You could always put in an exhaust fan. If you wanted to get really fancy you could run it on a cheap WH8040 humidity controller.


----------



## -Peter (Nov 19, 2013)

Good for Boyd's


----------



## Pythoninfinite (Nov 19, 2013)

squidlinc said:


> Thanks Jamie, I'll definitely consider what you've said bit would you mind answering a few questions? The size of pond that I'm envisioning is approximately 20cmx20cm at most and not very deep. The deepest part would be around 7cm to fit the pump. The water that will flowing into it will only be travelling about 20cm and will be no more than a trickle.
> 
> I don't really understand why this would create so much humidity in such a large area, especially since many enclosures would have relatively similar ratios if water to land, just with water bowls and soaking spots during shedding. Is it the running water? I guess that would release more moisture into the air but would a small trickle be enough to fill the whole enclosure? It's a tv cabinet, so it's 2ft deep and also about 1.5 high. The pond will be set down in the right hand corner and boxed in by a cub board section that takes up the lower middle of the enclosure.
> 
> ...



From what you say there it sounds as though it should be OK. I've seen some "waterfalls" which are basically torrents, but the small surface area of the pond and the trickle you want in an enclosure that size sounds fine to me. (I was envisioning a huge waterfall with vast amounts of water everywhere, which some ambitious keepers seem to think are just the bees knees for GTPs etc ).
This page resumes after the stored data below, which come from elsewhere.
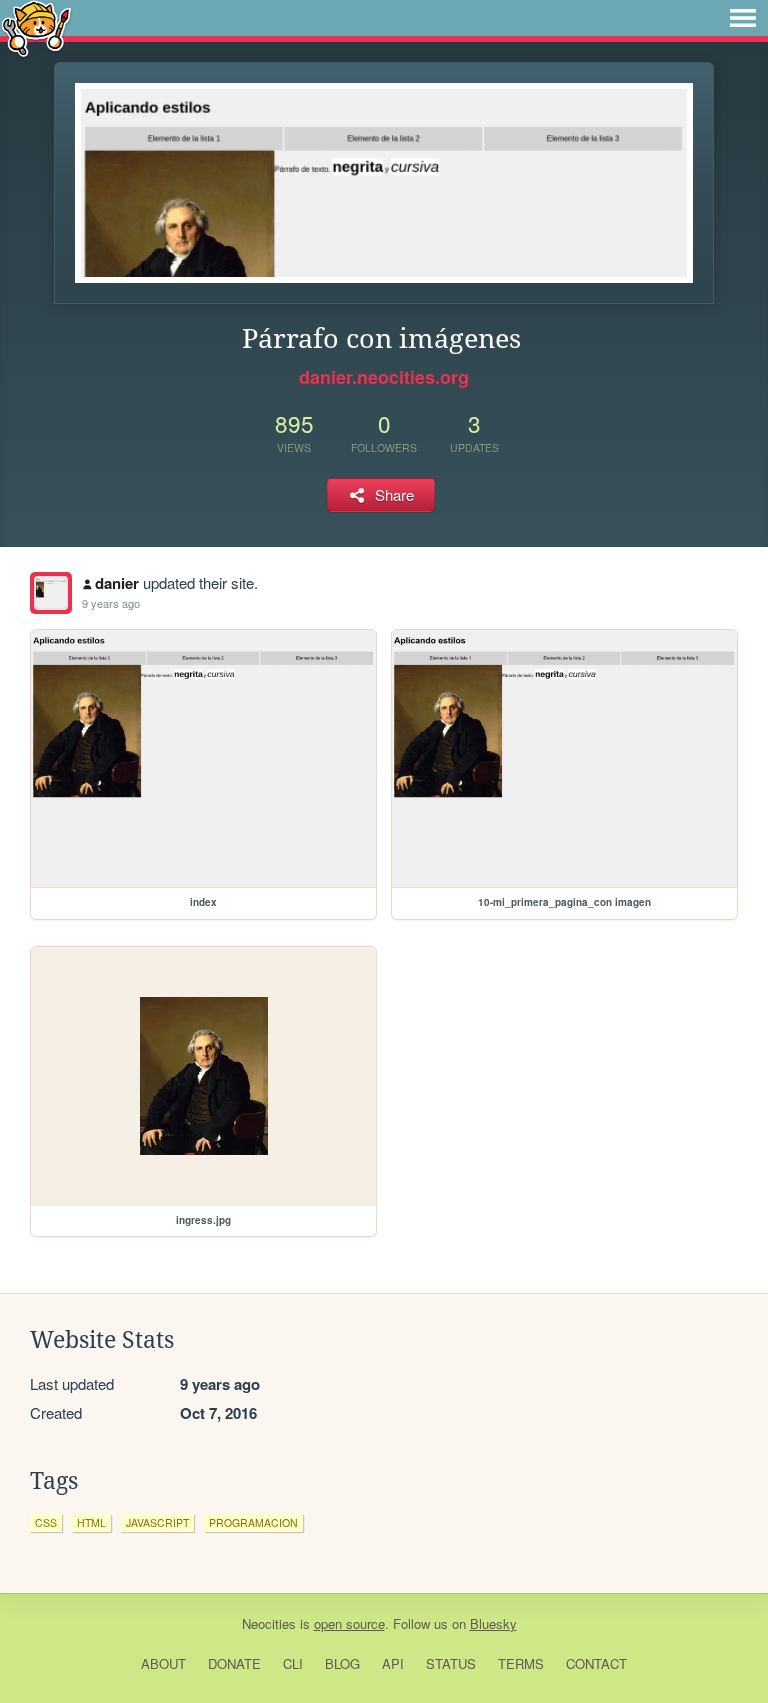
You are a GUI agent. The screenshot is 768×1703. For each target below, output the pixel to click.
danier (117, 583)
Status (451, 1663)
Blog (342, 1663)
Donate (234, 1663)
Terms (521, 1663)
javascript (157, 1522)
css (46, 1522)
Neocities (269, 1623)
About (163, 1663)
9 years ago (111, 603)
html (91, 1522)
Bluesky (493, 1623)
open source (349, 1623)
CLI (293, 1663)
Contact (596, 1663)
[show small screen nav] (743, 18)
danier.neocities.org (384, 377)
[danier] (51, 593)
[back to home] (36, 27)
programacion (253, 1522)
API (393, 1663)
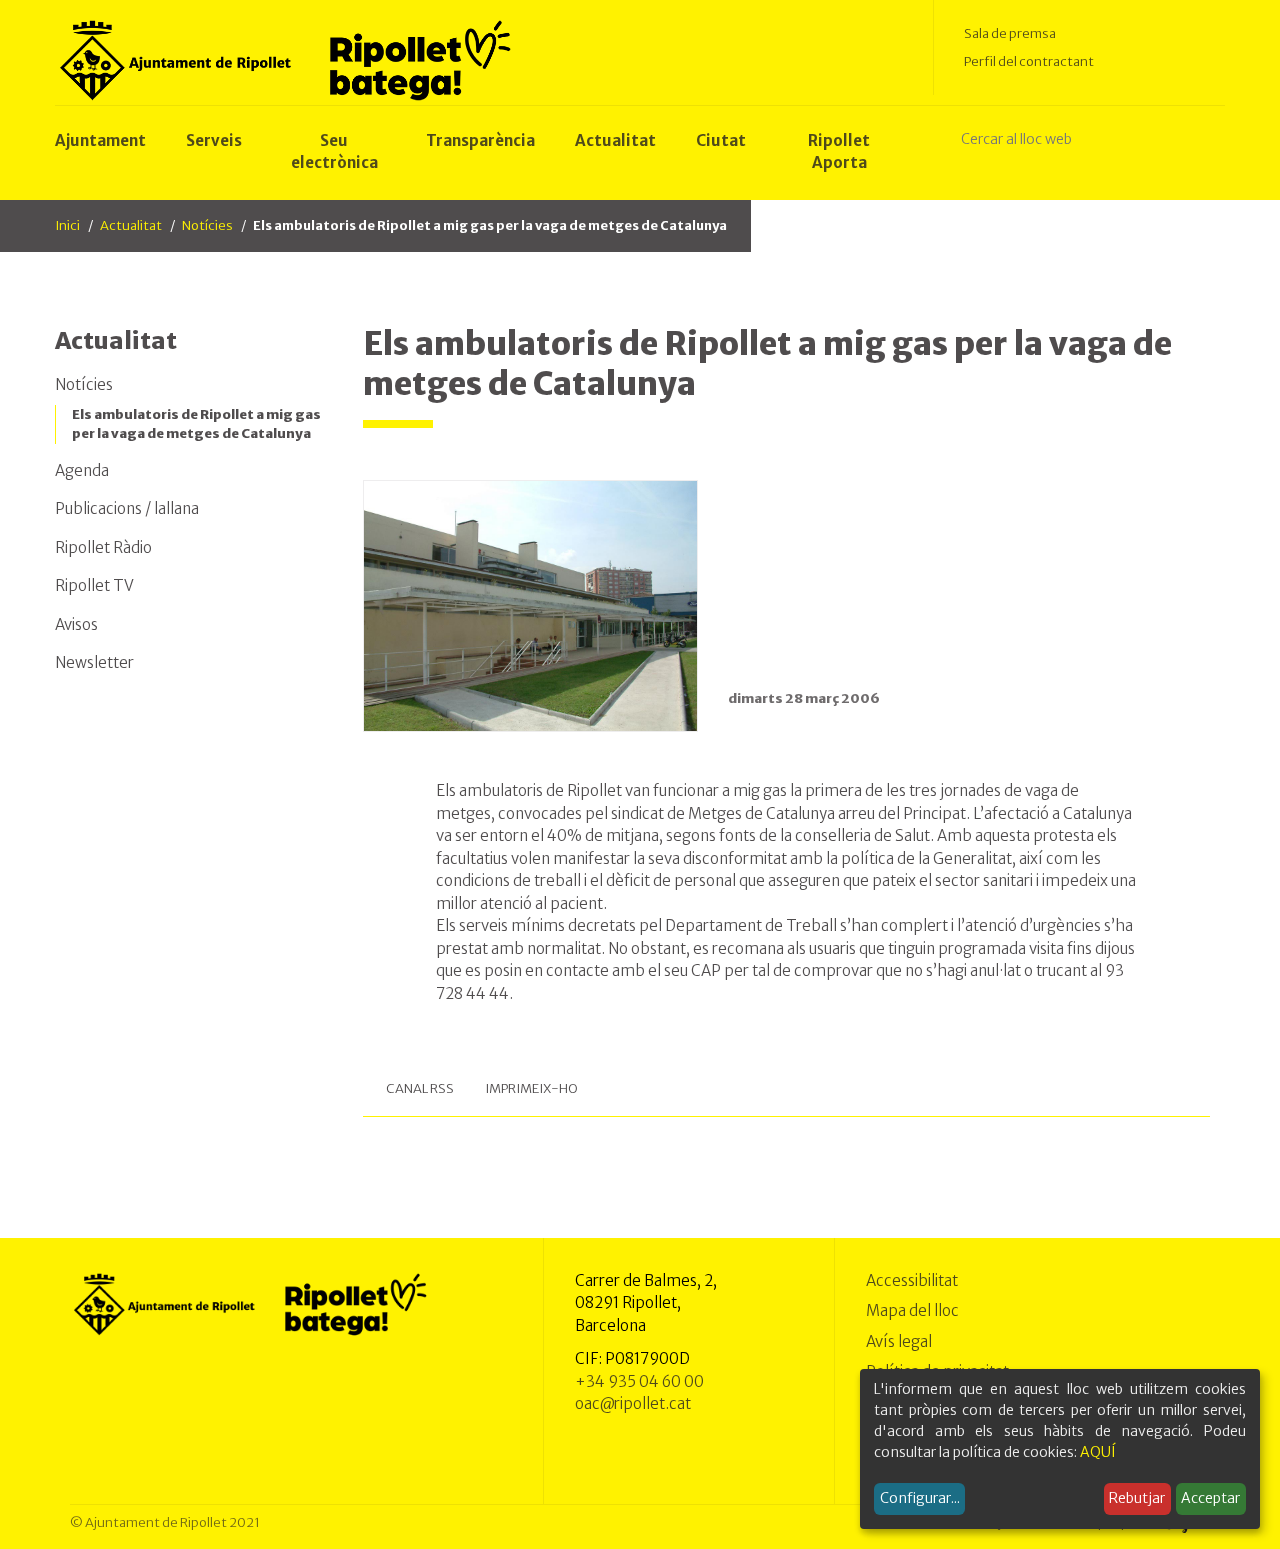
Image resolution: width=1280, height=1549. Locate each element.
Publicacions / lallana (127, 508)
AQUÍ (1098, 1452)
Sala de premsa (1010, 33)
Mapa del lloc (912, 1310)
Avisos (76, 624)
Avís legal (899, 1341)
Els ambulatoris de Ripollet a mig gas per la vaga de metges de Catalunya (196, 424)
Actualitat (131, 225)
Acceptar (1210, 1498)
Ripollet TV (94, 585)
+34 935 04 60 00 (639, 1381)
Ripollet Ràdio (103, 547)
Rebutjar (1137, 1498)
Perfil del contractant (1029, 61)
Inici (67, 225)
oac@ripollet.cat (633, 1403)
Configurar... (920, 1498)
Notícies (207, 225)
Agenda (82, 470)
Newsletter (94, 662)
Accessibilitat (912, 1280)
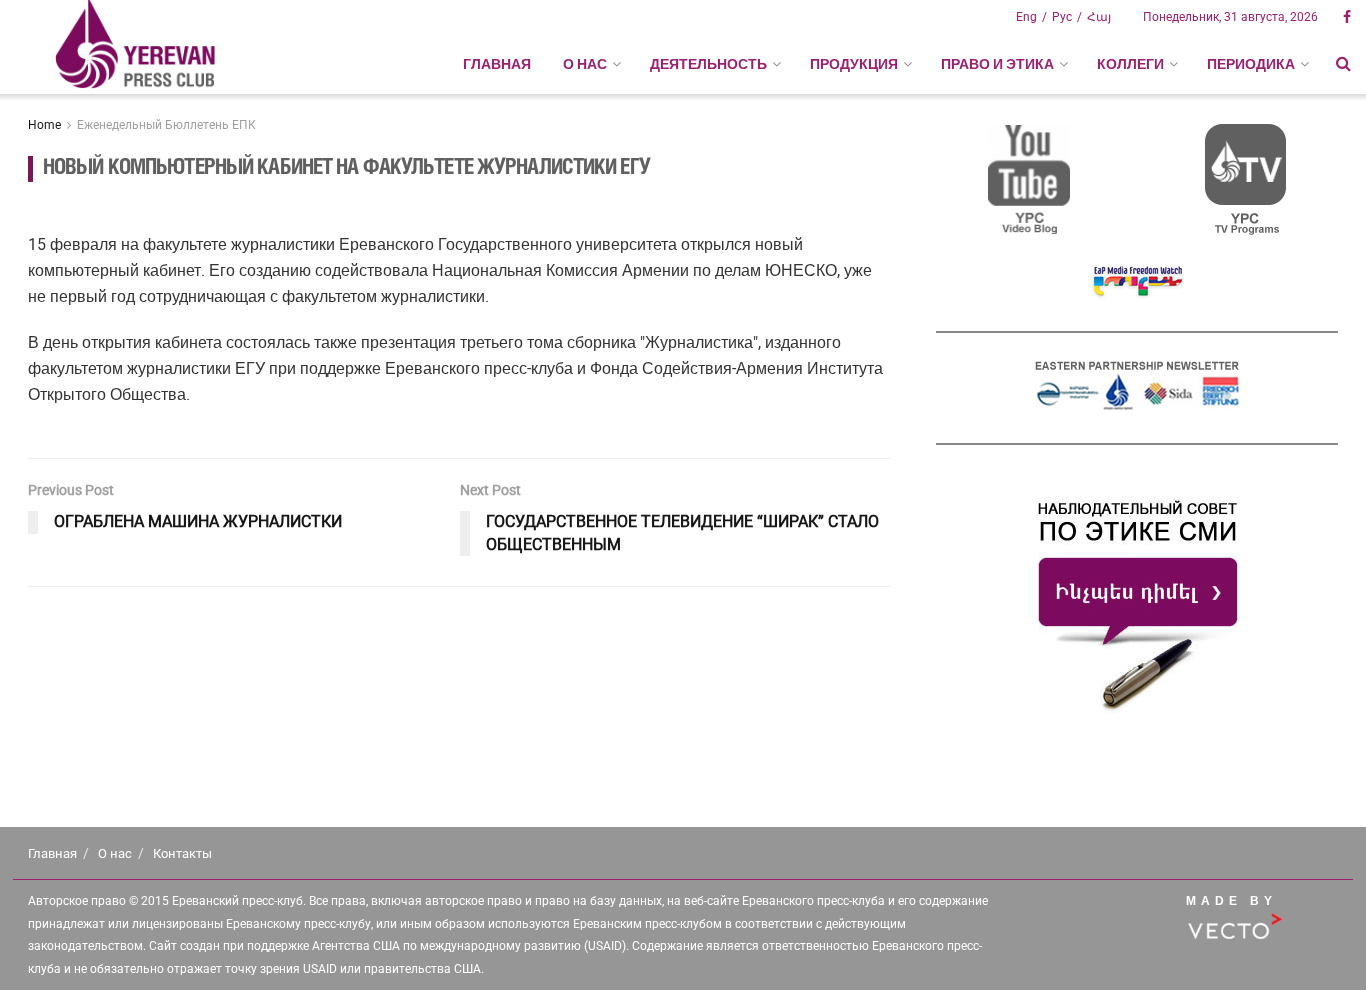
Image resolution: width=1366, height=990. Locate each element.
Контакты (182, 853)
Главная (497, 64)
I'd say go for it at this stage!

Jamie


----------



## squidlinc (Nov 19, 2013)

Yes! Haha, when I get these ideas I find it hard to let go  I'll keep the humidity in mind as I'm building it and can always look at the exhaust fan suggested above if it is to humid when I run the system to test it. 
Now to actually attempt to make the thing... 
Thank you! 


Sent from my iPhone using Tapatalk - now Free


----------



## Rogue5861 (Nov 29, 2013)

squidlinc said:


> Yes! Haha, when I get these ideas I find it hard to let go  I'll keep the humidity in mind as I'm building it and can always look at the exhaust fan suggested above if it is to humid when I run the system to test it.
> Now to actually attempt to make the thing...
> Thank you!
> 
> ...



A 4" ceiling speaker vent and a 120mm high flow 12v pc fan will remove excess heat/moisture. I use a couple in enclosures and they work well, my house ac is hopeless so more flow through my enclosures cause the cooler air to enter and keep temps lower.


Rick


----------